В этот период «сюртук» играет роль полупраздничного костюма, тогда как русское платье используют в особо торжественных случаях. В сюртук переодевались после полудня, если с утра было положено русское платье. В 1780–1790-х годах формулировка быть «в сертуке(-ах) и шляпе(-ах)» упоминается по отношению к императрице и придворным дамам тридцать два раза, причем для императрицы и великой княгини пик ношения сюртука приходится на 1782–1783 годы, а для дам – на 1788–1789 годы. Публикация модного журнала подтверждает информацию из Камер-фурьерского церемониального журнала: ее автор упоминает сюртуки наряду с русскими платьями и описывает случаи, по которым их полагается носить. «Для выездов на партикулярные балы, на свадьбы и тому подобн[ое], употребляются: сюртуки без фраков [то есть без длинных пол]… 3) Для выезду в Клуб и в Воксал [публичное увеселительное заведение]… сюртуки с фраками… и род Туркезов [турецких платьев]» (Магазин мод 1791: Май, 123). В заметке описаны возможные расцветки сюртуков, ткани, особенности отделки и украшений, а также аксессуары.

В ансамбле «сертук и шляпа» шляпа была тем оригинальным предметом, который создавал индивидуальный образ. В этом российские придворные дамы вполне следовали логике европейской моды. Однако указ 1782 года налагал ограничения: «на голове уборы носить не выше двух вершков, разумея от лба» (ПСЗ 1830б: 713).

1.5. Дезабилье и «обыкновенное платье»

Дезабилье как придворная одежда впервые встречается в 1789 году; в течение 1791 года его носили исключительно на Эрмитажные вечера. До 1793 года оно упоминается периодически как элегантное неформальное одеяние. Если дамам предписано дезабилье, мужчинам предлагалось прибыть во фраках или кафтанах.

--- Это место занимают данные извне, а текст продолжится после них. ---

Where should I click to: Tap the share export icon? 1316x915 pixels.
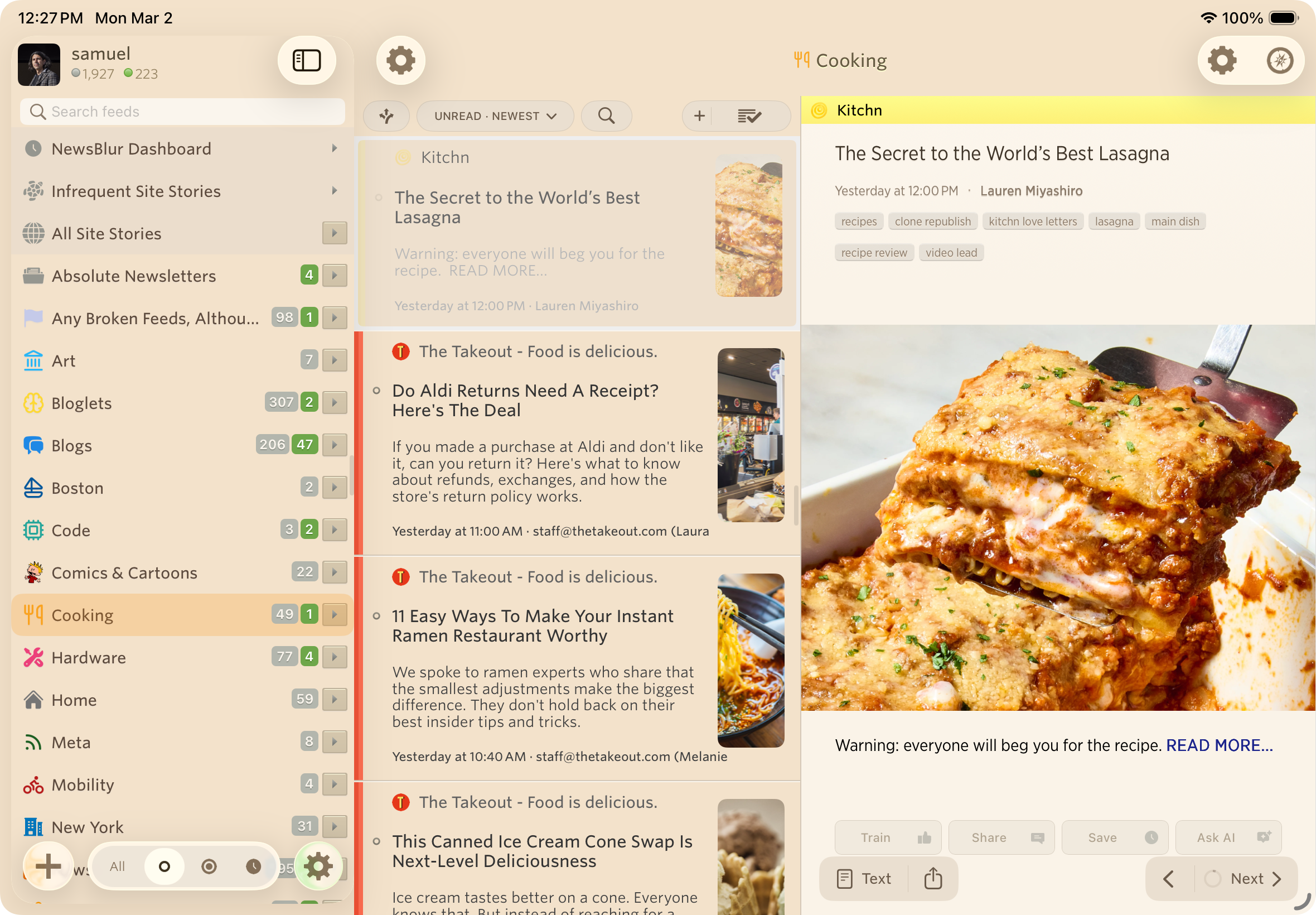click(x=933, y=878)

Эта модель одежды в модных изданиях известна под названием «неглиже». В самом начале 1790-х годов неглиже – исключительно модный фасон, впрочем, далеко не новый. В 1768 году определение ему дает «Любовный лексикон»: «французский манер одеваться… его притворный беспорядок открывает некоторые прелести, закрывает недостатки, одним словом, все лучшее еще лучшим делает». Еще на полстолетия раньше о неглиже как одежде кокеток пишет П. де Мариво (Marivaux 1988: 28).

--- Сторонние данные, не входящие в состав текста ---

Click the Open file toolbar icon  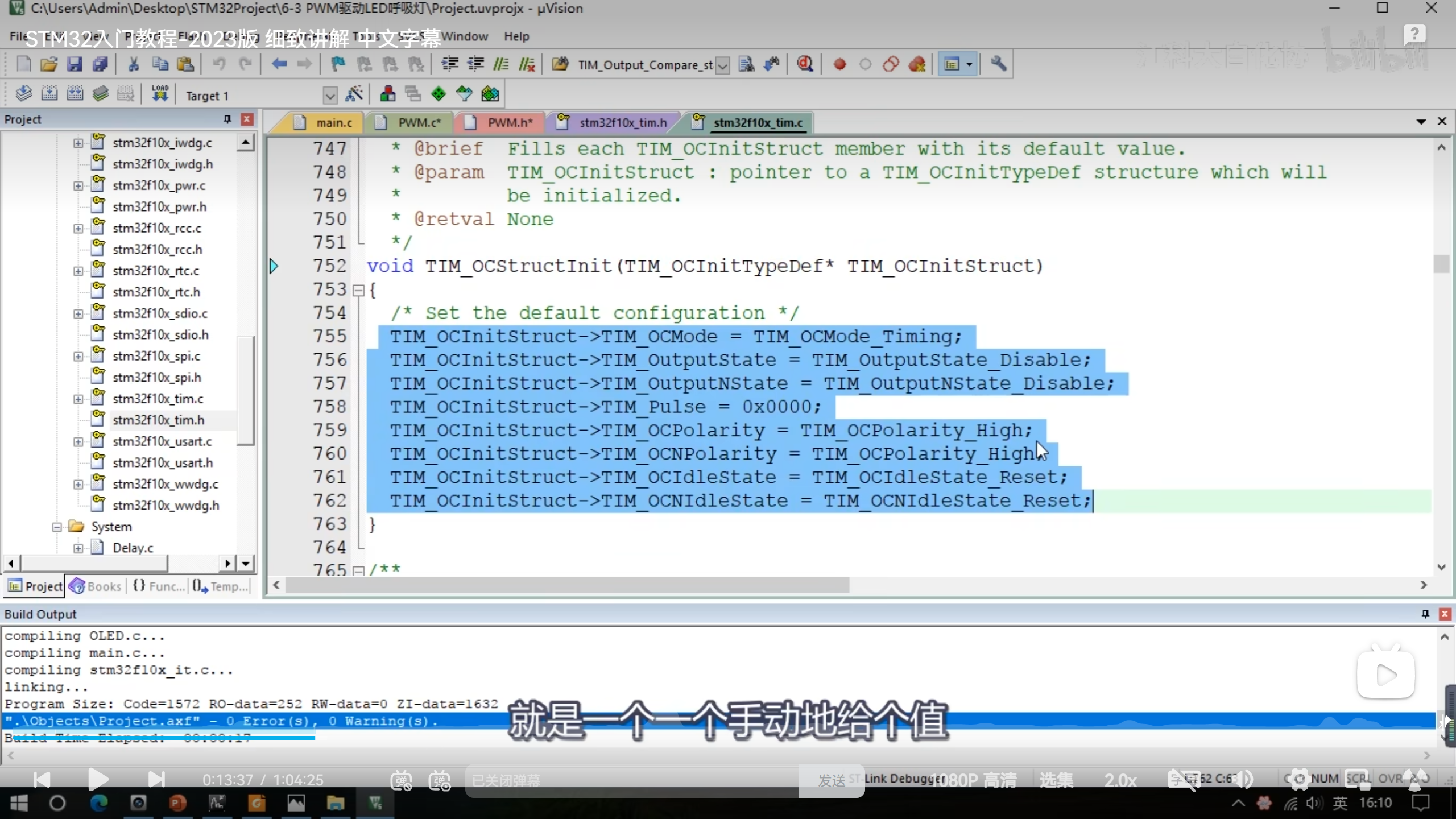(x=49, y=64)
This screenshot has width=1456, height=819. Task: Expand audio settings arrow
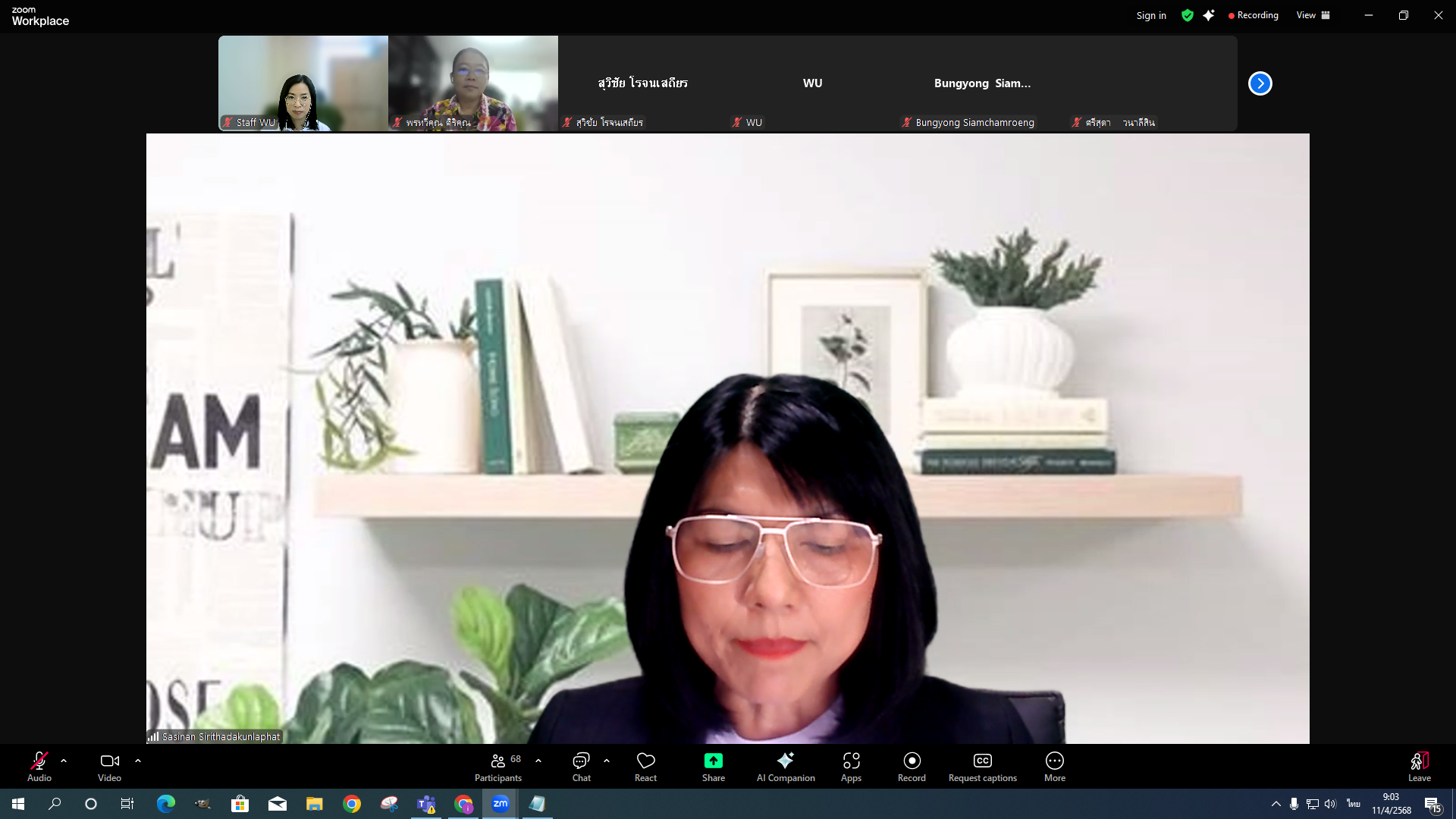tap(64, 761)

Иногда можно встретить указания на то, что «неглиже» называли «обыкновенное платье». По всей вероятности, в разные годы это именование обозначает разные наряды, и нужно ориентироваться на контекст, чтобы уяснить, чему соответствует в рассматриваемый период понятие об обычном фасоне. Так, например, 6 августа 1781 года камер-фурьер делает запись об «обыкновенном платье» императрицы, очевидно, имея в виду «сюртук». Позже, 13 февраля 1794 года, предписывается на вечер «в тот Эрмитаж собираться в обыкновенном, в каком кому угодно кроме маскарадного платья». А запись 6 февраля 1795 года в Камер-фурьерском журнале уточняет, что означает «обыкновенное платье»: «…дамы в греческом, а кавалеры во фраках» (КФЦЖ 1795: 147).